Return the records exactly, please. Every line should match.
------------------------------------
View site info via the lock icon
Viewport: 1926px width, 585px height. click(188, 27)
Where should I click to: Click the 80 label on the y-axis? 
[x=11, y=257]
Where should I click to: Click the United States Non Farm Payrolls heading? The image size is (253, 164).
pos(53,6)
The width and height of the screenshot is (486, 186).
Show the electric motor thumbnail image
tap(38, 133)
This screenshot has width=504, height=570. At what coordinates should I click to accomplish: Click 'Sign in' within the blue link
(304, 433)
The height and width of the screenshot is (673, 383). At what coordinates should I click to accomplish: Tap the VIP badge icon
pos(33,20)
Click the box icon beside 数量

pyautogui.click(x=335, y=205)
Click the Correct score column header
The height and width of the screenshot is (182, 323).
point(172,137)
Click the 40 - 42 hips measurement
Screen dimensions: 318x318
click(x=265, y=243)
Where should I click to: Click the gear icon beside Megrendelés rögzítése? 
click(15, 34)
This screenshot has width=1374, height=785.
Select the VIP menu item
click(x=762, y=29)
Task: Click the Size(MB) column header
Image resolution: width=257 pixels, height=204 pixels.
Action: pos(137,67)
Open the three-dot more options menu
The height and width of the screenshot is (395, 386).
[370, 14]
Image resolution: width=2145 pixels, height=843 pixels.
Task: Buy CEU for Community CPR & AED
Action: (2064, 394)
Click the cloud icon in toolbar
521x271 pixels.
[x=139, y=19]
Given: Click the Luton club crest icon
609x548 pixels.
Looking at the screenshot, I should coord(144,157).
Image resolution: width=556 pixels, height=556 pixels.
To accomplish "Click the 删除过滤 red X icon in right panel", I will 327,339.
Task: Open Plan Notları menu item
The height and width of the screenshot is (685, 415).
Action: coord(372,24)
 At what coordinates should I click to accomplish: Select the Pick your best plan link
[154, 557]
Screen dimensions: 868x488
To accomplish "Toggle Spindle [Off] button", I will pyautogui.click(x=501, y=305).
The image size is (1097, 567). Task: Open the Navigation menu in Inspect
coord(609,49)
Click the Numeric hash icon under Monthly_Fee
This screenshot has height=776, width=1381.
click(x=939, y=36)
------------------------------------
=== Response to this exercise ===
View site info via the lock icon
Viewport: 1926px width, 585px height. click(188, 27)
Where should I click to: Click the 80 label on the y-axis? 
[x=11, y=257]
Where should I click to: Click the United States Non Farm Payrolls heading? The image size is (253, 164).
pos(53,6)
The width and height of the screenshot is (486, 186).
Show the electric motor thumbnail image
tap(38, 133)
This screenshot has width=504, height=570. At what coordinates should I click to accomplish: Click 'Sign in' within the blue link
(304, 433)
The height and width of the screenshot is (673, 383). At what coordinates should I click to accomplish: Tap the VIP badge icon
pos(33,20)
Click the box icon beside 数量

pyautogui.click(x=335, y=205)
Click the Correct score column header
The height and width of the screenshot is (182, 323).
point(172,137)
Click the 40 - 42 hips measurement
Screen dimensions: 318x318
click(x=265, y=243)
Where should I click to: Click the gear icon beside Megrendelés rögzítése? 
click(15, 34)
This screenshot has width=1374, height=785.
Select the VIP menu item
click(x=762, y=29)
Task: Click the Size(MB) column header
Image resolution: width=257 pixels, height=204 pixels.
Action: pos(137,67)
Open the three-dot more options menu
The height and width of the screenshot is (395, 386).
[370, 14]
Image resolution: width=2145 pixels, height=843 pixels.
Task: Buy CEU for Community CPR & AED
Action: (2064, 394)
Click the cloud icon in toolbar
521x271 pixels.
[x=139, y=19]
Given: Click the Luton club crest icon
609x548 pixels.
Looking at the screenshot, I should coord(144,157).
Image resolution: width=556 pixels, height=556 pixels.
To accomplish "Click the 删除过滤 red X icon in right panel", I will 327,339.
Task: Open Plan Notları menu item
The height and width of the screenshot is (685, 415).
Action: coord(372,24)
 At what coordinates should I click to accomplish: Select the Pick your best plan link
[154, 557]
Screen dimensions: 868x488
To accomplish "Toggle Spindle [Off] button", I will pyautogui.click(x=501, y=305).
The image size is (1097, 567). Task: Open the Navigation menu in Inspect
coord(609,49)
Click the Numeric hash icon under Monthly_Fee
This screenshot has height=776, width=1381.
click(x=939, y=36)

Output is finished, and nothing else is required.